BEGIN MATERIAL TO PROCESS
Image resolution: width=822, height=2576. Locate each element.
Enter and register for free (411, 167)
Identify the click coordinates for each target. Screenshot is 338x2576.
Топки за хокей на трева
END MATERIAL TO PROCESS
BEGIN MATERIAL TO PROCESS
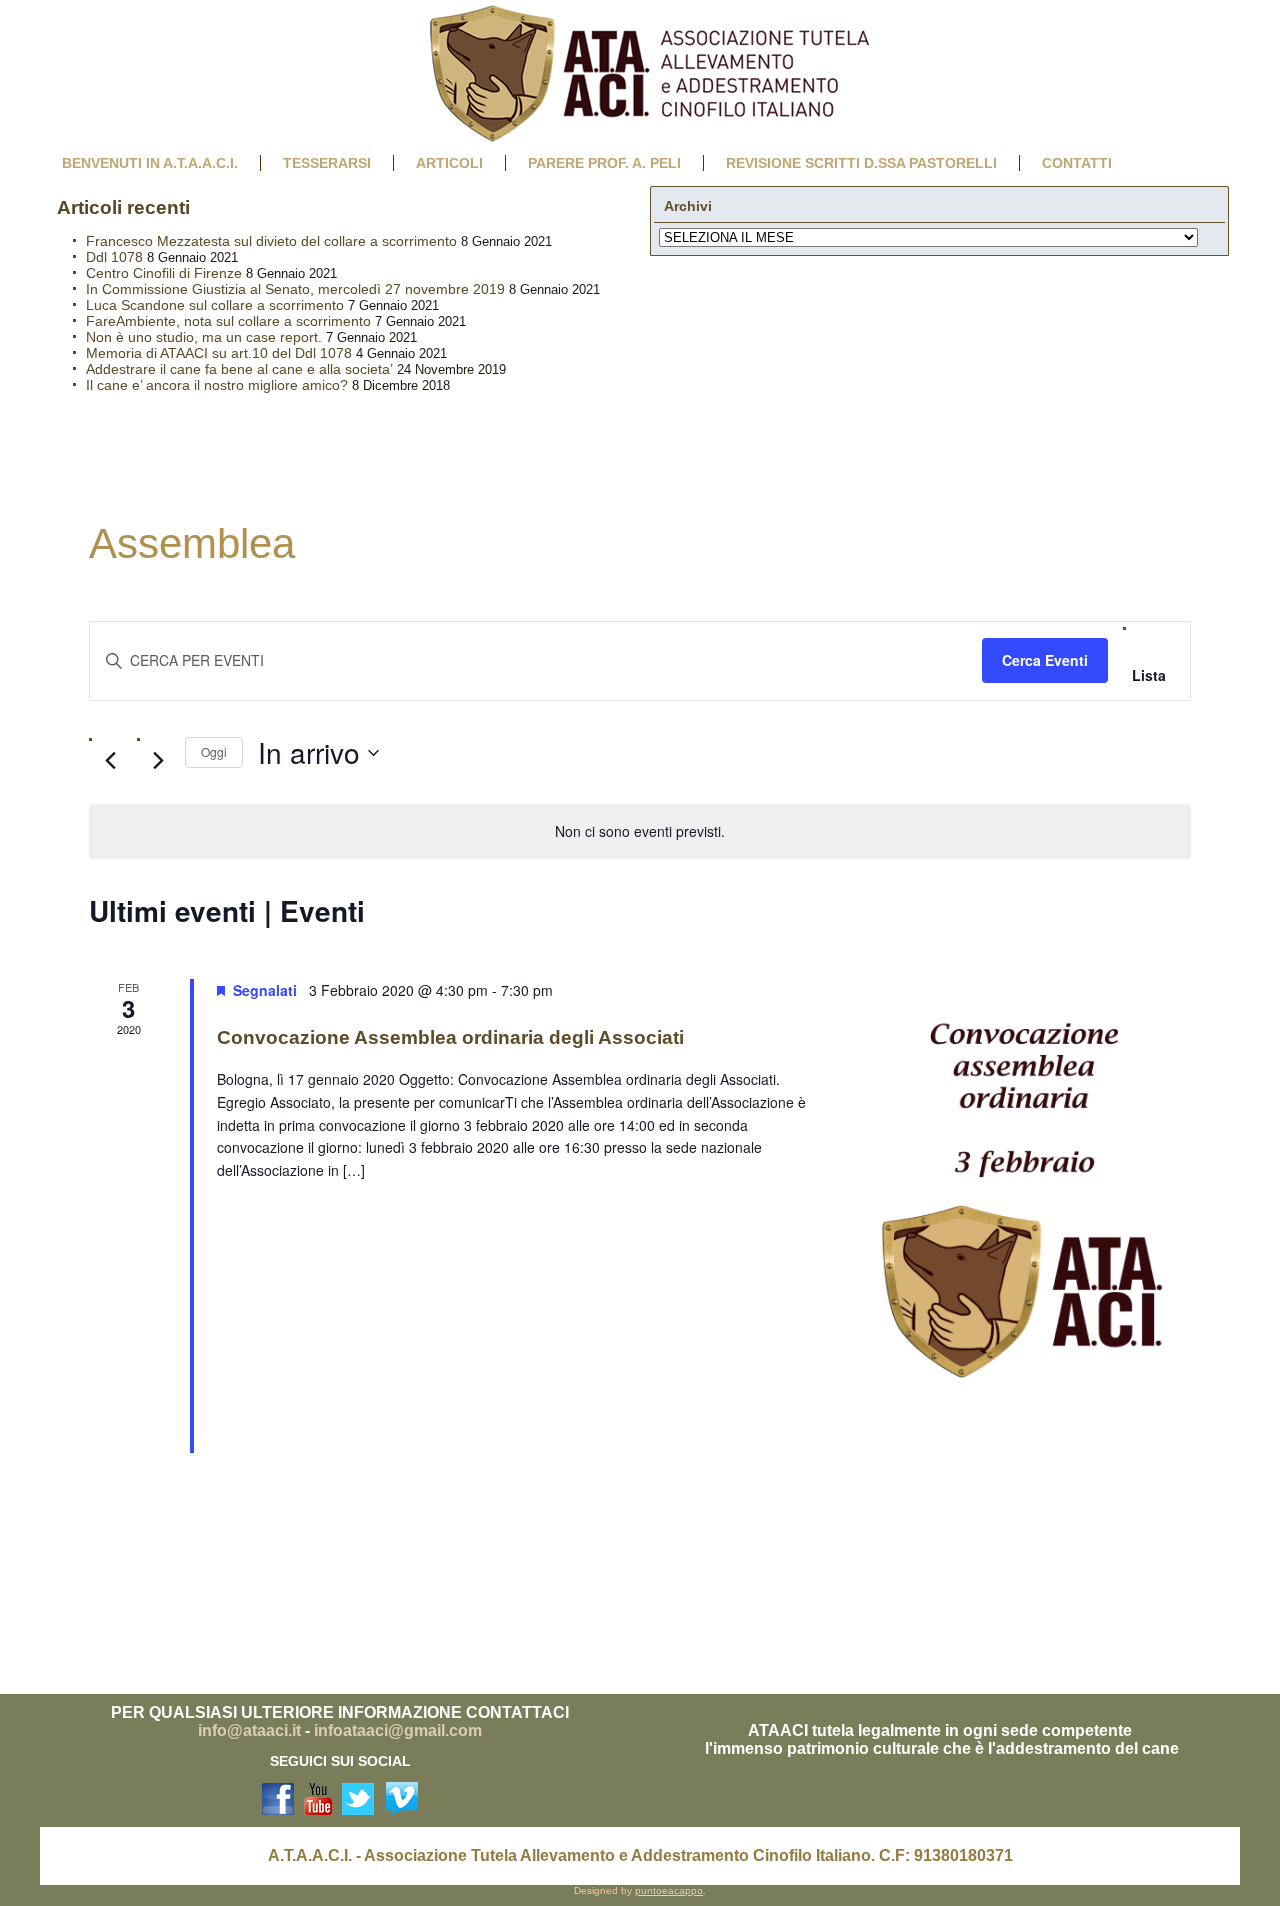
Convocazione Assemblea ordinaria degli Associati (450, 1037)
END MATERIAL TO PROCESS
BEGIN MATERIAL TO PROCESS
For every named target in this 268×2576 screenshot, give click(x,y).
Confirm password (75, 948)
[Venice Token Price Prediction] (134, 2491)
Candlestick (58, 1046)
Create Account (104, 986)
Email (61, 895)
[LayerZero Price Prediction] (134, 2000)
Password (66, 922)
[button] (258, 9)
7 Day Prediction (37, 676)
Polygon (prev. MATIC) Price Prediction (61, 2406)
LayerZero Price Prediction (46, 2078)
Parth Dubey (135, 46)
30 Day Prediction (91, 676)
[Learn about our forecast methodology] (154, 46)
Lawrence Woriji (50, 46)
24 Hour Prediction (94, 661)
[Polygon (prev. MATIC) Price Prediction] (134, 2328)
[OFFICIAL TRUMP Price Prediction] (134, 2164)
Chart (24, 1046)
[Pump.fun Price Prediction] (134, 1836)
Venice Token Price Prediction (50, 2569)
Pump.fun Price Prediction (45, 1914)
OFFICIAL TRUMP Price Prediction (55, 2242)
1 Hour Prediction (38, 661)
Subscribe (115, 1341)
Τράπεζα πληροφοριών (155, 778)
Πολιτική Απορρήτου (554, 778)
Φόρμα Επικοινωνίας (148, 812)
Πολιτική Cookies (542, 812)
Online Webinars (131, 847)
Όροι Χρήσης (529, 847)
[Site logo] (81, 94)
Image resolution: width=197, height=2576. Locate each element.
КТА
END MATERIAL TO PROCESS
> [EXERCISE OBJECTIVE] Copy out, word for word, the part of the entries above that begins at the line with "Image resolution: width=822, height=2576." and ends at the line with "Топки за хокей на трева", including both.

> [OUTPUT BELOW]
Image resolution: width=822, height=2576. Locate each element.
Enter and register for free (411, 167)
Identify the click coordinates for each target. Screenshot is 338x2576.
Топки за хокей на трева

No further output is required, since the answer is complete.